**Provided data**
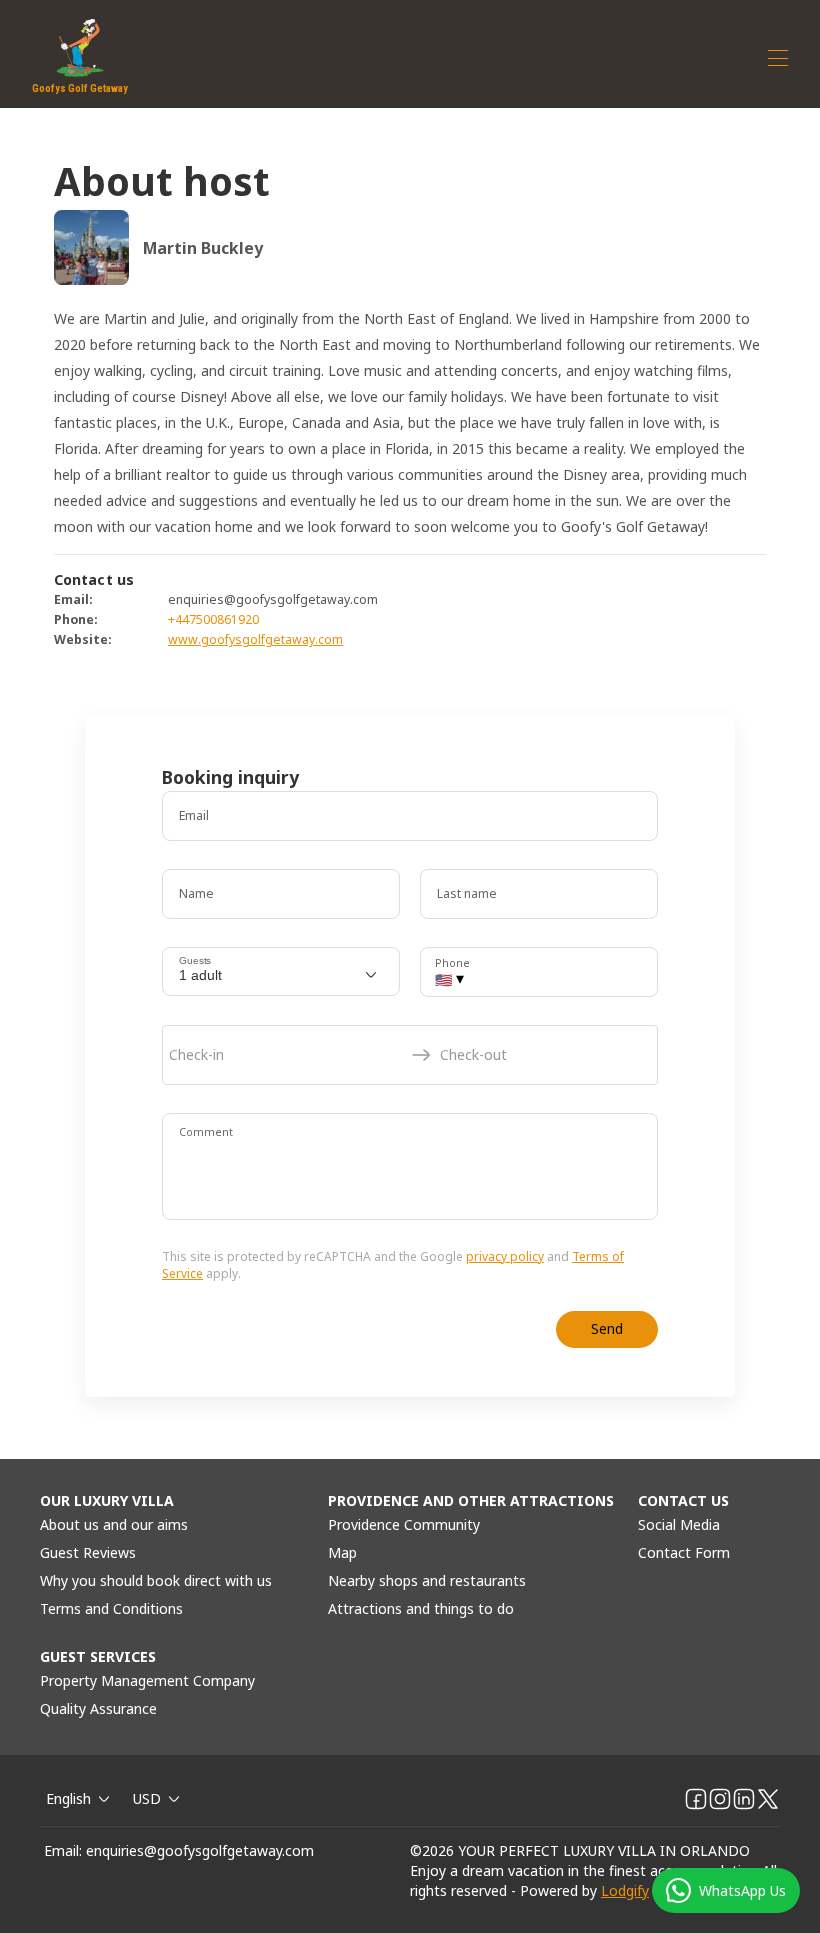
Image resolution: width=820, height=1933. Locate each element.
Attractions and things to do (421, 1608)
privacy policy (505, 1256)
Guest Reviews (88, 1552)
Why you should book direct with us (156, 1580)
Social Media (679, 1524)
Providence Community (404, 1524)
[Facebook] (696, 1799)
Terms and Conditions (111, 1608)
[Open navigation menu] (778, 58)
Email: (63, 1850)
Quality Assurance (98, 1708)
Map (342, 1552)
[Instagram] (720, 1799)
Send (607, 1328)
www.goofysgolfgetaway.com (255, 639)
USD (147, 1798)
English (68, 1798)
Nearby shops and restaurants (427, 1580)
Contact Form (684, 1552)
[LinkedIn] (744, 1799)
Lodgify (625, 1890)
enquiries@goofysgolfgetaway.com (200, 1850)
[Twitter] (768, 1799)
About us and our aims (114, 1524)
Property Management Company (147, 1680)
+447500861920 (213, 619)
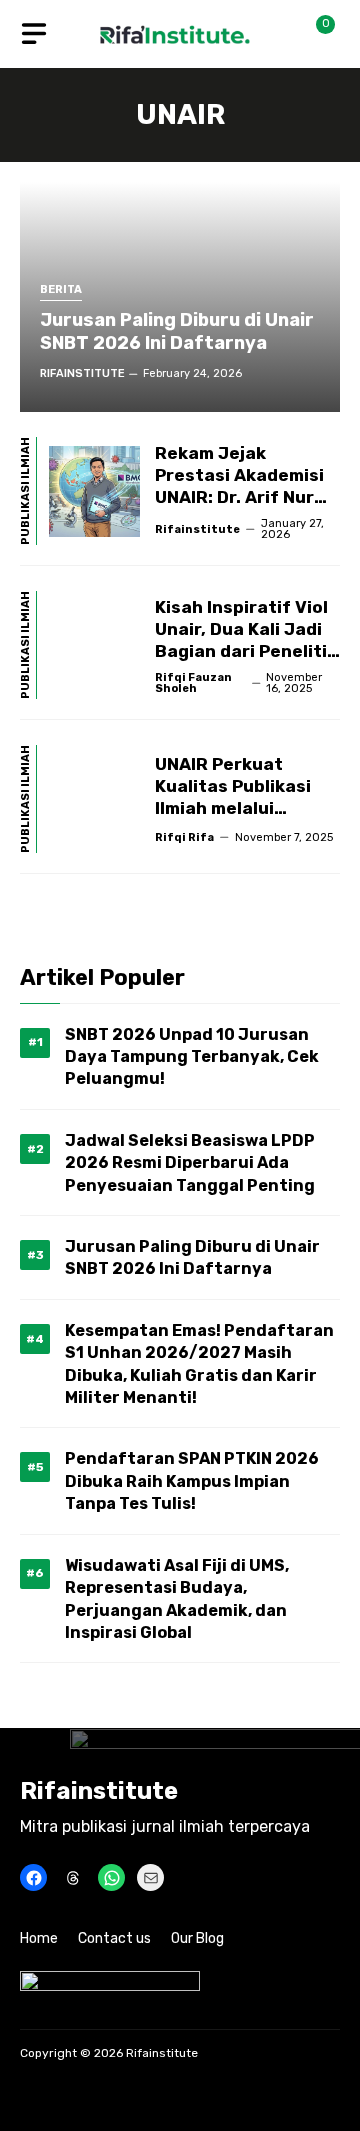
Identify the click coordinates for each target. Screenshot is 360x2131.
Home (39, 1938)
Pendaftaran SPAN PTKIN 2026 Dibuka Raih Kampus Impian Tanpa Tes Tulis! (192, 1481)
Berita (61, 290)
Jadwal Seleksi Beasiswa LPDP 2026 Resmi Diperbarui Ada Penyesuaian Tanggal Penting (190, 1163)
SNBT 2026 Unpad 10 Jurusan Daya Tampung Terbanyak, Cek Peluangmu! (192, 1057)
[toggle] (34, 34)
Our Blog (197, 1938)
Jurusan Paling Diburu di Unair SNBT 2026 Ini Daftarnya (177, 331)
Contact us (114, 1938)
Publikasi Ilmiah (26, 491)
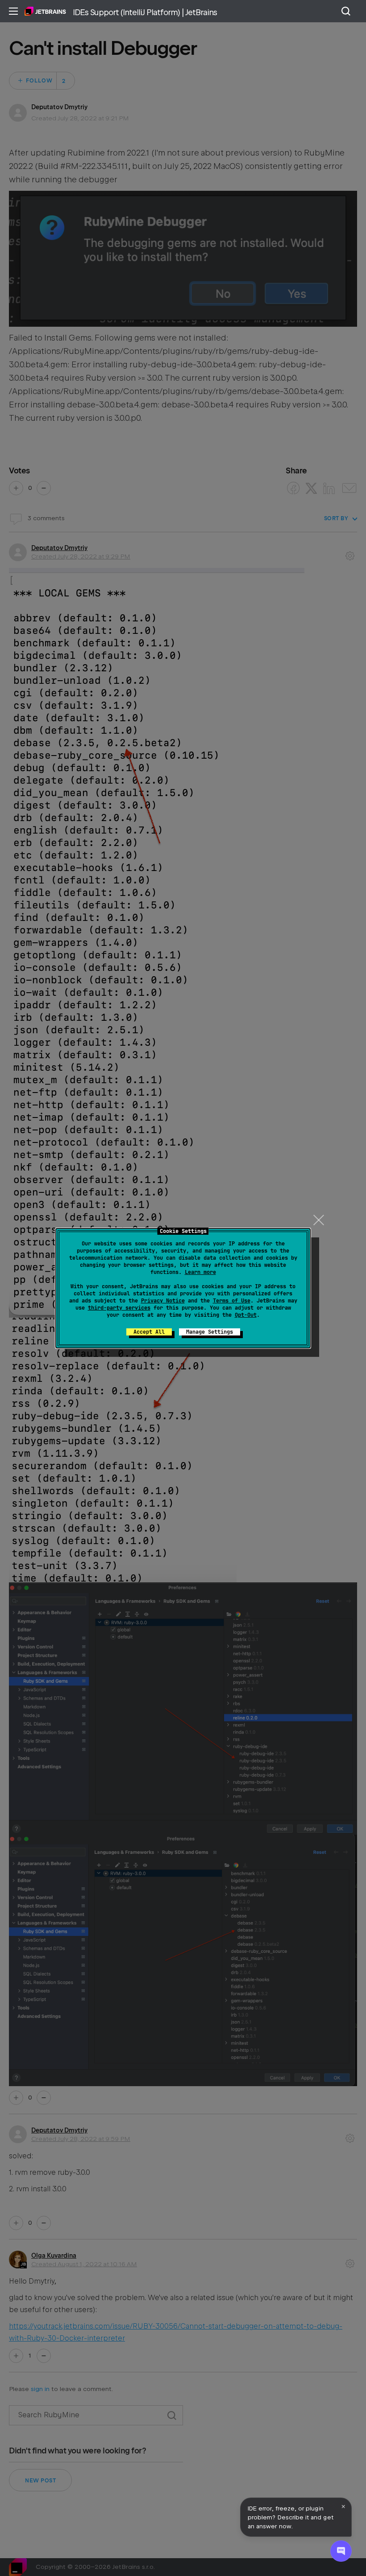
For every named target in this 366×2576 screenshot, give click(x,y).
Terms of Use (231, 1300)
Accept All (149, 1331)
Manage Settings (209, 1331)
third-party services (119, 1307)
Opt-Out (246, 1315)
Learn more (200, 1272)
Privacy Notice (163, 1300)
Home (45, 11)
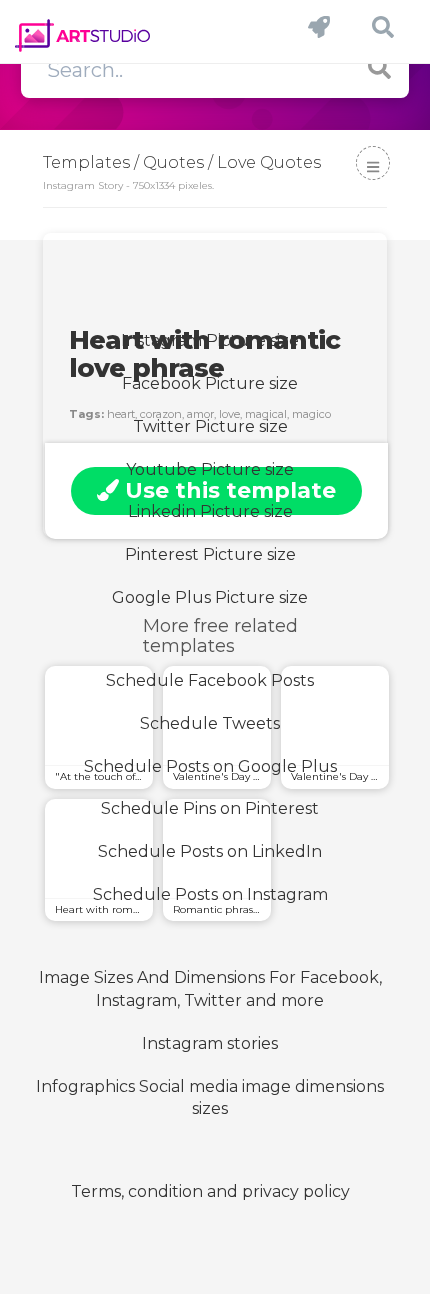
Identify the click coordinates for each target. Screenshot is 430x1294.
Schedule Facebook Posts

**Activity**
Return the material line for line, from its beginning to the line that contains "Home (45, 11)", with the pictures left out.

**Answer space**
Image resolution: width=820, height=1933. Locate each element.
Attractions and things to do (421, 1608)
privacy policy (505, 1256)
Guest Reviews (88, 1552)
Why you should book direct with us (156, 1580)
Social Media (679, 1524)
Providence Community (404, 1524)
[Facebook] (696, 1799)
Terms and Conditions (111, 1608)
[Open navigation menu] (778, 58)
Email: (63, 1850)
Quality Assurance (98, 1708)
Map (342, 1552)
[Instagram] (720, 1799)
Send (607, 1328)
www.goofysgolfgetaway.com (255, 639)
USD (147, 1798)
English (68, 1798)
Nearby shops and restaurants (427, 1580)
Contact Form (684, 1552)
[LinkedIn] (744, 1799)
Lodgify (625, 1890)
enquiries@goofysgolfgetaway.com (200, 1850)
[Twitter] (768, 1799)
About us and our aims (114, 1524)
Property Management Company (147, 1680)
+447500861920 (213, 619)
Identify the click coordinates for each target. Screenshot is 360x2131.
Home (39, 1938)
Pendaftaran SPAN PTKIN 2026 Dibuka Raih Kampus Impian Tanpa Tes Tulis! (192, 1481)
Berita (61, 290)
Jadwal Seleksi Beasiswa LPDP 2026 Resmi Diperbarui Ada Penyesuaian Tanggal Penting (190, 1163)
SNBT 2026 Unpad 10 Jurusan Daya Tampung Terbanyak, Cek Peluangmu! (192, 1057)
[toggle] (34, 34)
Our Blog (197, 1938)
Jurusan Paling Diburu di Unair SNBT 2026 Ini Daftarnya (177, 331)
Contact us (114, 1938)
Publikasi Ilmiah (26, 491)
For every named target in this 366×2576 screenshot, give click(x,y).
Terms of Use (231, 1300)
Accept All (149, 1331)
Manage Settings (209, 1331)
third-party services (119, 1307)
Opt-Out (246, 1315)
Learn more (200, 1272)
Privacy Notice (163, 1300)
Home (45, 11)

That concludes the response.